This Women’s History Month, the AFT celebrates both historical and contemporary commitments to women’s rights, gender equity and lifting up the contributions women have made since time immemorial—contributions that have often gone unrecognized.
The AFT has always been deeply tied to women’s history. We represent individuals in two professions dominated by women—teaching and nursing. We are part of a labor movement where women have played pivotal roles as the majority of workers in places like the Triangle Shirtwaist Factory in New York, where a tragic fire killed 146 workers and sparked workplace safety reforms in 1911. The AFT was even founded by women, led by Margaret Haley, a Chicago teacher and dogged labor leader so fierce she was known as the “Lady Labor Slugger” in the early 1900s.
But the AFT does not stop at history: We carry the legacy forward. Two of our top three leaders are women—AFT President Randi Weingarten and Executive Vice President Evelyn DeJesus.

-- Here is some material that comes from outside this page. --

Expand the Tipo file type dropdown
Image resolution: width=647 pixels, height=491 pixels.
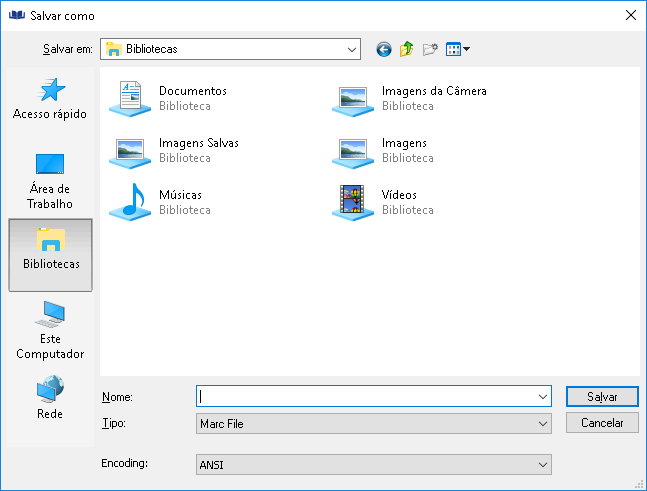click(x=543, y=424)

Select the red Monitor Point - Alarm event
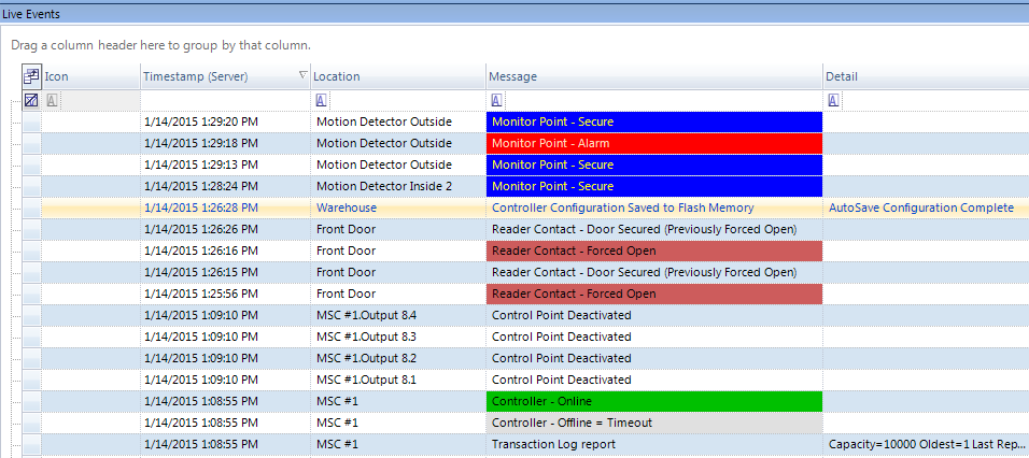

Secretary-Treasurer Emeritus Lorretta Johnson, though now retired, left a lasting mark on the organization, as did the late former AFT President Sandra Feldman. And of course there is the first woman president of the AFL-CIO, Liz Shuler.
It is not just that these individuals identify as women—they lead our movement in essential ways, carving out a highly visible and influential place at the table of public discourse and helping create policy that is shaped by the needs of working families, including the unique experiences of working women who happen to be educators, healthcare workers and public employees.
As women in the movement, and with the men and nonbinary people who work beside us, we champion equity at every step of the way. In a world where women still earn just 82 cents for every dollar men earn—and where Latina and Black women make even less, at 58 cents and 63 cents, respectively, on the white man’s dollar—the fight is far from over.
Back in the late 19th century, nearly all grade-school teachers were women, and for many, working conditions were deplorable. In Chicago, where Margaret Haley taught 50 to 60 children per classroom in the stockyards district made famous by Upton Sinclair’s 1906 exposé The Jungle, grinding poverty among students and increasingly rundown schools inspired her to fight for improved living conditions for families as well as educators. At the time, teachers were paid less than unskilled workers and had no control over the curriculum, which was imposed by bureaucrats.
Meanwhile in New York, Henrietta Rodman, who taught in the early 1900s, swam against the tide trying to prepare girls for careers and fought the common practice of firing teachers when they married or had children. In 1916, the unions these two women belonged to joined forces with six others to form the American Federation of Teachers.
While the union did grow, low salaries and economic insecurity continued to plague the profession. By the 1930s, women were also faced with policies that dictated the lengths of their skirts, required that their galoshes be buckled and forbid them to see “gentleman callers” more than three times a week.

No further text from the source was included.